Document.

I recently came across the following question in an on-line magic discussion group:
>What do people think of magic lessons? Are they worth it or do they
>kill your creativity and make you a copy of your teacher?

You may as well ask, are books or videos worth it? And while I have different answers to each of these, for the present let's address the question of lessons.

Let's draw an analogy:

You want to learn to play the violin. You have three choices: (1) read a book and give it a shot, (2) buy a video and give it a shot, or (3) find a teacher and give it a shot. I'm willing to bet that almost anyone would opt for choice number 3.

Of course you get a teacher! This person guides you on your way, suggests the appropriate study materials (including books and perhaps videos), tests you to make sure that you have learned the lessons, and specifically tailors the lessons to meet your individual needs and requirements. The teacher will also work out your weak points, and teach you a host of other things that you might not think are germane to the process at the moment but will be invaluable down the road, including the history of the subject, movement, diction, current trends, discussions, points of contention, and more.

But all of this assumes that you have found a good teacher.

When you're starting to learn (and often further down the road as well), one of the problems with books and videos is that you probably don't know enough about the subject to objectively judge which way you should proceed to master the material. I've seen people who think that their double-lift looks as good as Dingle's. They honestly think that. They can't see the great disservice that they do to magic and themselves by not having an expert give an informed opinion.

In my case, I started out apprenticed to a magician for a summer. He taught me two tricks - one of which I performed for groups of 200-300 a few times a day on stage, and another was a card trick that I could use in close-up situations. Both of these relied on sleight of hand.

After that summer, I continued to read books, watched a couple of videos (the Tannen's "Stars of Magic" video series was then brand new) and started performing a lot. About five years later I was the house magician at three different night clubs, did restaurant work, and a host of corporate and private parties.

So 12 years after I started down this road, I decided to take lessons. After all, I was experienced, pretty good, and just needed a little professional honing to really get on track.

I contacted Jamy Ian Swiss. He made me audition.

After a pretty grueling 40 minutes of my best material (and I had another 30 minutes to do yet), he asked me to take a break so we could go over a few things.

Jamy: "You have a pleasant way about you. But everything that you've done was junk."

Requirement. Reproduce, word for word, the part of the magic lessons essay between "In my case, I" and "and private parties.", inclusive.

Given data.
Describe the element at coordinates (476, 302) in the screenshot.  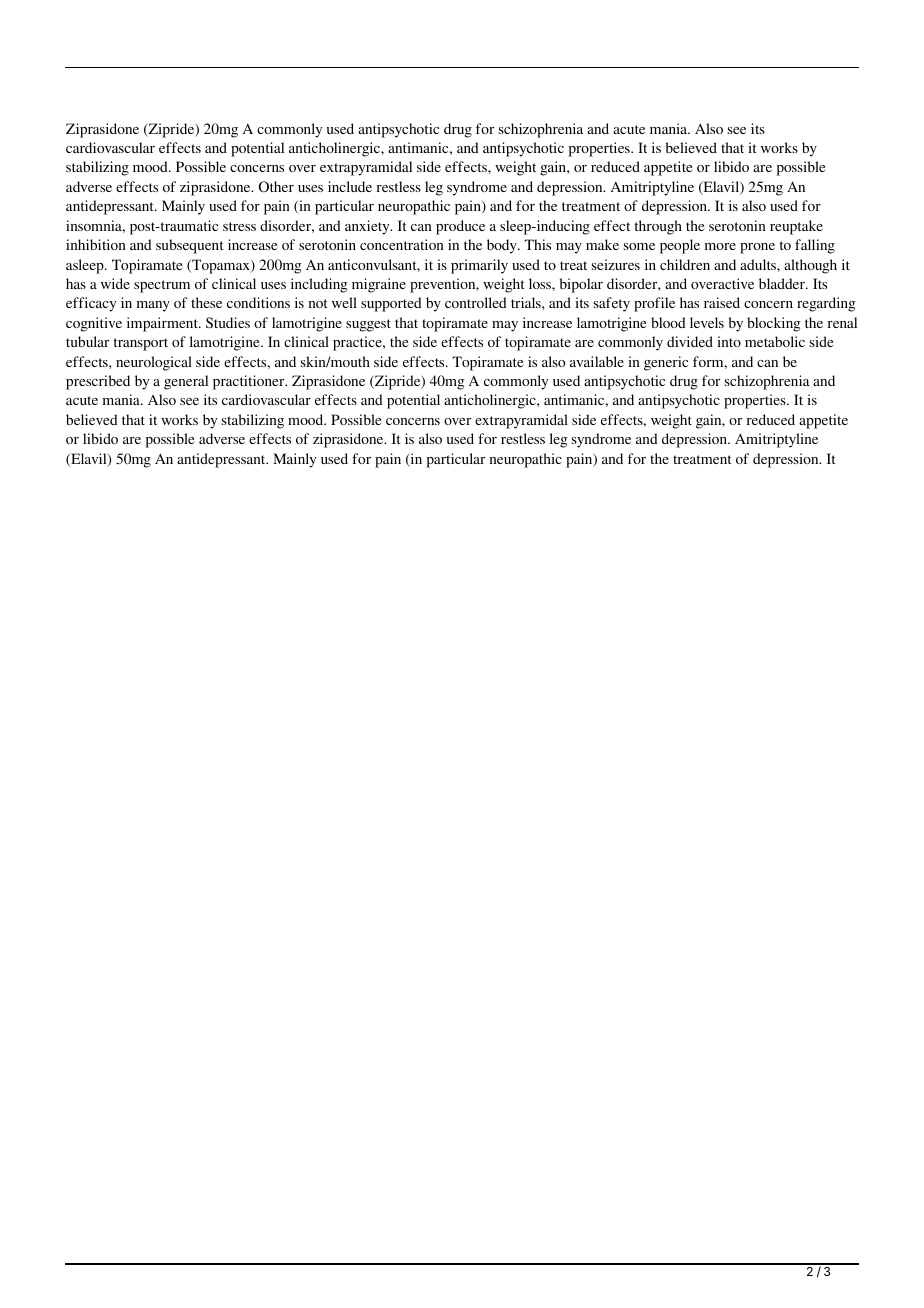
I see `controlled` at that location.
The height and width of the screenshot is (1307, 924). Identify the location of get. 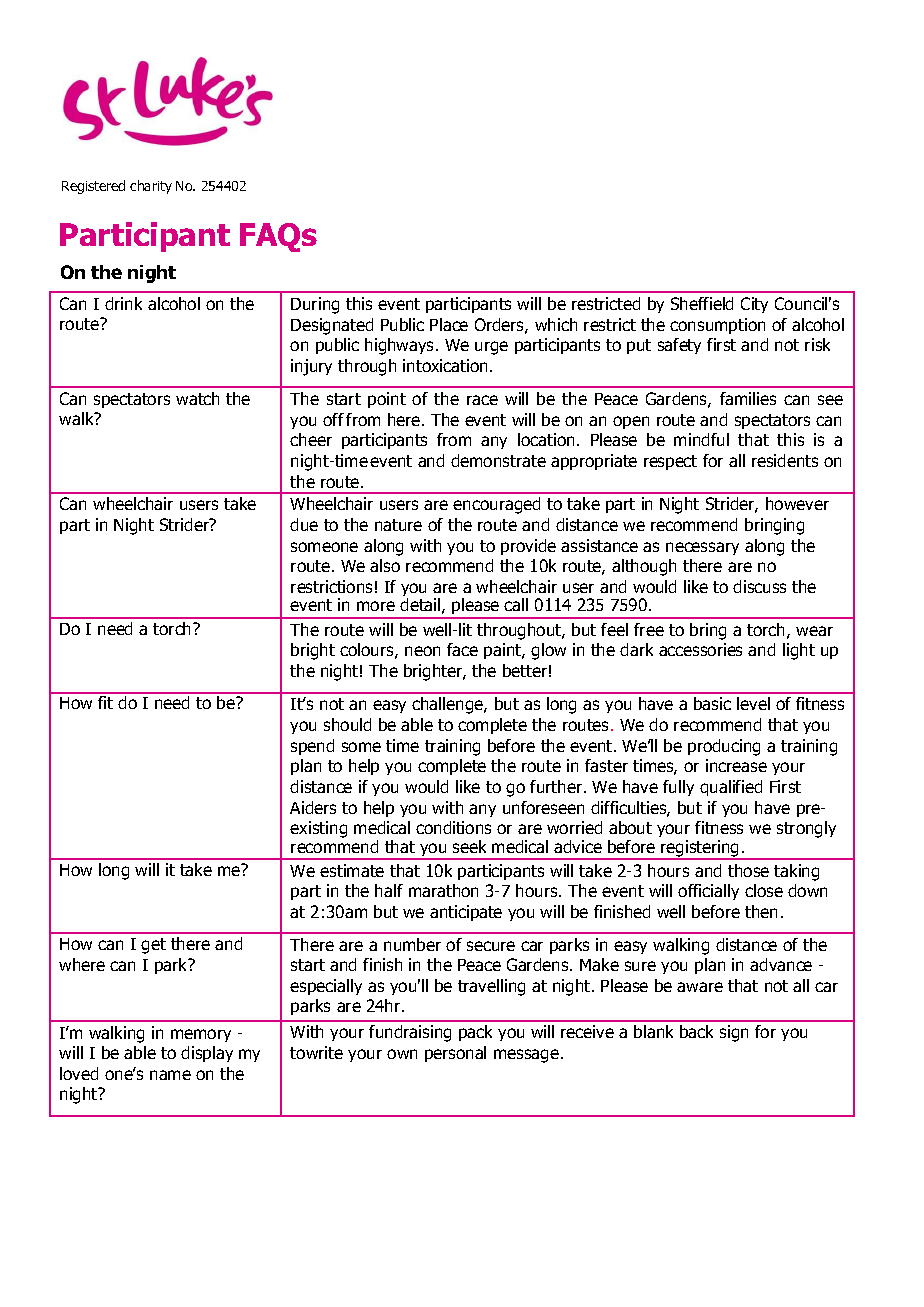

Answer for this exercise.
In my case, I started out apprenticed to a magician for a summer. He taught me two tricks - one of which I performed for groups of 200-300 a few times a day on stage, and another was a card trick that I could use in close-up situations. Both of these relied on sleight of hand.

After that summer, I continued to read books, watched a couple of videos (the Tannen's "Stars of Magic" video series was then brand new) and started performing a lot. About five years later I was the house magician at three different night clubs, did restaurant work, and a host of corporate and private parties.